2 DEQ employees suspended over Flint water crisis

Chad Livengood, Jonathan Oosting, and Jim Lynch

Lansing —Two Michigan Department of Environmental Quality employees were suspended without pay Friday for actions related to the Flint water contamination crisis, Gov. Rick Snyder said.

The state workers, who are not being named but work on drinking water issues, were notified of their suspension Friday, said Department of Technology, Management and Budget spokesman Kurt Weiss. They will face an investigation prior to any additional discipline, including possible firing.

“Michiganders need to be able to depend on state government to do what’s best for them, and in the case of the DEQ that means ensuring their drinking water is safe,” Snyder said in a statement. “Some DEQ actions lacked common sense and that resulted in this terrible tragedy in Flint. I look forward to the results of the investigation to ensure these mistakes don’t happen again.”

Civil Service Commission rules prohibit the state from immediately firing classified civil service employees. Instead, workers can be suspended without pay for up to seven days while the state investigates their conduct, Weiss said. The probe could take weeks.

The suspensions came after Snyder, in a Friday morning appearance on MSNBC’s “Morning Joe,” had criticized DEQ personnel without mentioning any state employees by name.

“The department people, the heads, were not being given the right information by the quote-unquote experts, and I use that word with great trial and tribulation because they were considered experts in terms of their background, these are career civil servants that had strong science, medical backgrounds in terms of their research,” Snyder said. “But as a practical matter, when you look at it today and you look at their conclusions, I wouldn’t call them experts anymore.”

Earlier this week, new DEQ Director Keith Creagh said “common sense” should have dictated that corrosion controls be utilized from the outset of Flint’s source switch. But he has said that under the vague wording of the Lead and Copper Rule, the state’s initial interpretation may have been “technically” allowable.

The unnamed staffers were the first state government workers suspended for their roles in the Flint water crisis.

DEQ Director Dan Wyant was forced to resign in late December after a Snyder-appointed task force concluded DEQ was “primarily responsible for failing to ensure safe drinking water in Flint.” As of mid-October, Snyder was publicly defending Wyant.

DEQ’s communications director, Brad Wurfel, also resigned on Dec. 29 after the task force said the department displayed a “dismissive and disrespectful tone” to data from researchers outside state government who discovered lead in Flint’s water and the bloodstreams of the city’s children.

Two other DEQ employees in the Office of Drinking Water and Municipal Assistance have been reassigned as a result of the agency misinterpreting federal regulations on toxic metals in water.

In mid-October, Wyant reassigned Office of Drinking Water and Municipal Assistance Chief Lianne Shekter-Smith to another job. Stephen Busch, the office’s Lansing and Jackson district supervisor, has also been reassigned.

“It’s a huge bureaucratic problem, and it’s part of the problem with culture in government,” Snyder said.

There are efforts underway to bring in third-party experts to evaluate the environmental agency’s water testing procedures and change the “culture,” he continued.

“This is something that we don’t consider just what one person did, let’s look at the entire cultural background of how people have been operating,” Snyder said. “Let’s get in there and rebuild the culture that understands common sense has to be part of it, taking care of our citizens has to be part of it.”

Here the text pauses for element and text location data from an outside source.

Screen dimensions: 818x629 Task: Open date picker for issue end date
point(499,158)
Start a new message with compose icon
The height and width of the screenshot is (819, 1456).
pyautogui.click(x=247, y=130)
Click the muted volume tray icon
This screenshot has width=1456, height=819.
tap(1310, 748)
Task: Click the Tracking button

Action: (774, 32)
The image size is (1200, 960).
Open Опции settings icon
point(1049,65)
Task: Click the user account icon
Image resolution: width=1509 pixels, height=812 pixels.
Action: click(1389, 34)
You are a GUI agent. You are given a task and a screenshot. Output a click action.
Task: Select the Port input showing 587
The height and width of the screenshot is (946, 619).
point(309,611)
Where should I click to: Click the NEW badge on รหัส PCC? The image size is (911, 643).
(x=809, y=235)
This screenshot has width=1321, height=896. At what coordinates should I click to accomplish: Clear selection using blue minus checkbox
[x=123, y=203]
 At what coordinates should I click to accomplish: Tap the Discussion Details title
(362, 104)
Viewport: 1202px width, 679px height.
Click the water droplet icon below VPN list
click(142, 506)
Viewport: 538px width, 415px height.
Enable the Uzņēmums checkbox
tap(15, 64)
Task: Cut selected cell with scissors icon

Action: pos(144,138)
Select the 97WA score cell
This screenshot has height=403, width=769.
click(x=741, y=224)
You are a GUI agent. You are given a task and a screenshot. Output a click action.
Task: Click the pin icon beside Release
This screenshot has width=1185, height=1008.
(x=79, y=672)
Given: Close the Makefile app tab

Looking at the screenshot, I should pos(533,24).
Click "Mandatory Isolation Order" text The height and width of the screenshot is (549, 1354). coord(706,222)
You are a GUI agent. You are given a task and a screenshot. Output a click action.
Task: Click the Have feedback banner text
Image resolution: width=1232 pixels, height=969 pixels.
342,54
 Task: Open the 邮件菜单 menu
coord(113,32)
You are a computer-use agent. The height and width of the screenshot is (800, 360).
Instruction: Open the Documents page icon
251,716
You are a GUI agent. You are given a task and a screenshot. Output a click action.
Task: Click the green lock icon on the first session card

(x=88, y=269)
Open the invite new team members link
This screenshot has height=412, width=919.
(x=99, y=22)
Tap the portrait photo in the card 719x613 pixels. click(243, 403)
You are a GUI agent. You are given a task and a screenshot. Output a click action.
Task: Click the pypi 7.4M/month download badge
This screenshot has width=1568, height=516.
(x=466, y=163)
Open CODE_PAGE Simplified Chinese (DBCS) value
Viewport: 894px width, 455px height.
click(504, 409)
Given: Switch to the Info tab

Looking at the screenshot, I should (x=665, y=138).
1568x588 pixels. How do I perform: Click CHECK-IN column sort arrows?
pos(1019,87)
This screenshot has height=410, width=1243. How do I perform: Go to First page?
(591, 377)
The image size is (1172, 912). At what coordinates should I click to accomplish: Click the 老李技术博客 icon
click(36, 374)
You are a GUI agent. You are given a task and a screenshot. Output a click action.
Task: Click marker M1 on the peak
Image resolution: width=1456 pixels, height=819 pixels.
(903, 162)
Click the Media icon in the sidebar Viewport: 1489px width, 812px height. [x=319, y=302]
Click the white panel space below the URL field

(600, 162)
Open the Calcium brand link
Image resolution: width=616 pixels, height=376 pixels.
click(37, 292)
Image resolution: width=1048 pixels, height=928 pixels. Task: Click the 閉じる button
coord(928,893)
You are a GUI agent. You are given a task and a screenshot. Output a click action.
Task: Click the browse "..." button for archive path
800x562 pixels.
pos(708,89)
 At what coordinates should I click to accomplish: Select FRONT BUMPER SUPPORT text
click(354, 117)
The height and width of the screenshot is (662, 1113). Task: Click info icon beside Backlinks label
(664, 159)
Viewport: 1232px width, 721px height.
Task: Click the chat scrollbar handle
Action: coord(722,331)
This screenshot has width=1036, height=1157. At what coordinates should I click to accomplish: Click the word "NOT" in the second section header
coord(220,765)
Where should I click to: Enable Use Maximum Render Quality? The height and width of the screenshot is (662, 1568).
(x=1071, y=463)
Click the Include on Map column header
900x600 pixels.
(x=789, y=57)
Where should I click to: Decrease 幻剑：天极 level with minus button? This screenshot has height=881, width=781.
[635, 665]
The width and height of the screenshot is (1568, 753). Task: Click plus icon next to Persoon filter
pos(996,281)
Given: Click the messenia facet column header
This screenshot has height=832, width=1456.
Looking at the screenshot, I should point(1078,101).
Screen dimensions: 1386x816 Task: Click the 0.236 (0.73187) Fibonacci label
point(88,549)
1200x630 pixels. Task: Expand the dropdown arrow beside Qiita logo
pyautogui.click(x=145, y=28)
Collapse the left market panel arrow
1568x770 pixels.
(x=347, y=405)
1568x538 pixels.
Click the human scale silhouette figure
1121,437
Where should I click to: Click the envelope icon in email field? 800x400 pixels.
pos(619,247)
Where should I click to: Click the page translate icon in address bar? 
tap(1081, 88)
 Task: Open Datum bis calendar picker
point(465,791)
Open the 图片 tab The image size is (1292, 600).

The Flint water contamination crisis has also prompted changes at the federal Environmental Protection Agency. Region 5 Administrator Susan Hedman resigned Thursday and EPA administrator Gina McCarthy asked the agency’s Office of Inspector General to evaluate the Region 5 public water supervision program.

During the MSNBC interview, Snyder rejected a charge by critics that his administration would have responded more quickly to Flint’s water problems dating back to April 2014 if the city predominately African-American and low-income city were rich and white.

“Is this a case of environmental racism?” Morning Joe host Mika Brzezinski asked.

“Absolutely not,” Snyder responded. “Flint is a place I’ve been devoted to helping. ... We’ve done a lot in terms of programs there to help the structurally unemployed go get work, in terms of public safety we’ve done a lot. Healthy Michigan was a whole Medicaid expansion and many of those people getting the greatest benefit are people in places like Flint and such, because they deserve better medical care.”

The Republican governor added: “What’s so frustrating and makes you so angry about this situation is you have a handful of quote-unquote experts who were career service people that made terrible decisions in my view and we have to live with the consequences with that. They work for me, so I accept that responsibility.”